The pitching staff has provided the same caliber of performance, with a
different shape. While the Reds’ offense is two guys having big years, a
couple of other contributors, and a Caltrans crew, the pitching staff has
nearly no one who’s been worth more than a win. Paul Wilson
has been their best hurler, but his 7-0 record has more to do with his run
support-6.12 R/G, 13th in the NL-than his run prevention. Their rotation has
been slightly below average in the aggregate, which is misleading; with
Jimmy Haynes‘ contract no longer going to the mound every
fifth day, the Reds now sport an above-average rotation, and that might get
better still with the addition of Matt Belisle and
Brandon Claussen by midsummer. It’s not a sexy staff, as only
Jose Acevedo has impressive peripherals or a real chance to
be more than an innings guy. It is enough to keep a team in a race provided a
good offense and a deep bullpen.
Unfortunately, the Reds’ pen is a lot like their lineup. John
Riedling has been lights-out all season, and everyone else-even
global saves leader Danny Graves–has been cashing their
checks. Ryan Wagner, who I thought was going to be a great
story this year, has been the second-worst reliever in the game. Collectively,
this bullpen ranks 29th in MLB, saved from the cellar only by the Cleveland
Indians’ pursuit of history (-50.9 runs, per Michael Wolverton. In less than
two months? What the heck is that?). I can see a path to
improvement–Mike Matthews gets a bigger role as spot lefty,
Wagner starts missing bats, someone like Jung Bong comes up
and bridges the gap from the rotation to Riedling–but right now, the Reds’ pen
isn’t an asset.
You have to understand: I want to believe that the Reds can keep this up. They
were my uncle’s favorite team, for one, and while the city’s blind spot for
Pete Rose is a mark against it, it is a great baseball town, one that will
fill the park if given any reason to do so.

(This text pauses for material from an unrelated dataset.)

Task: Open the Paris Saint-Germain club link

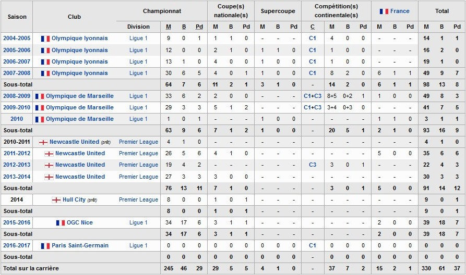Action: point(80,245)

I just can’t see it happening. Their record doesn’t reflect their talent or
their work in scoring and preventing runs, and there’s nothing hidden in the
data that indicates that however they’re doing it is sustainable. They have a
bizarre split by differential–7-7 in one-run games, 10-1 in two-run games,
7-3 in three-run games, that both explains how they got to 27-20 and provides
no information on how they can keep it up.
Like the 2003 Royals, the Reds can probably hang around the fringe of a race
thanks to their early-season over-performance. However, they’re not contenders
in any real sense of the term.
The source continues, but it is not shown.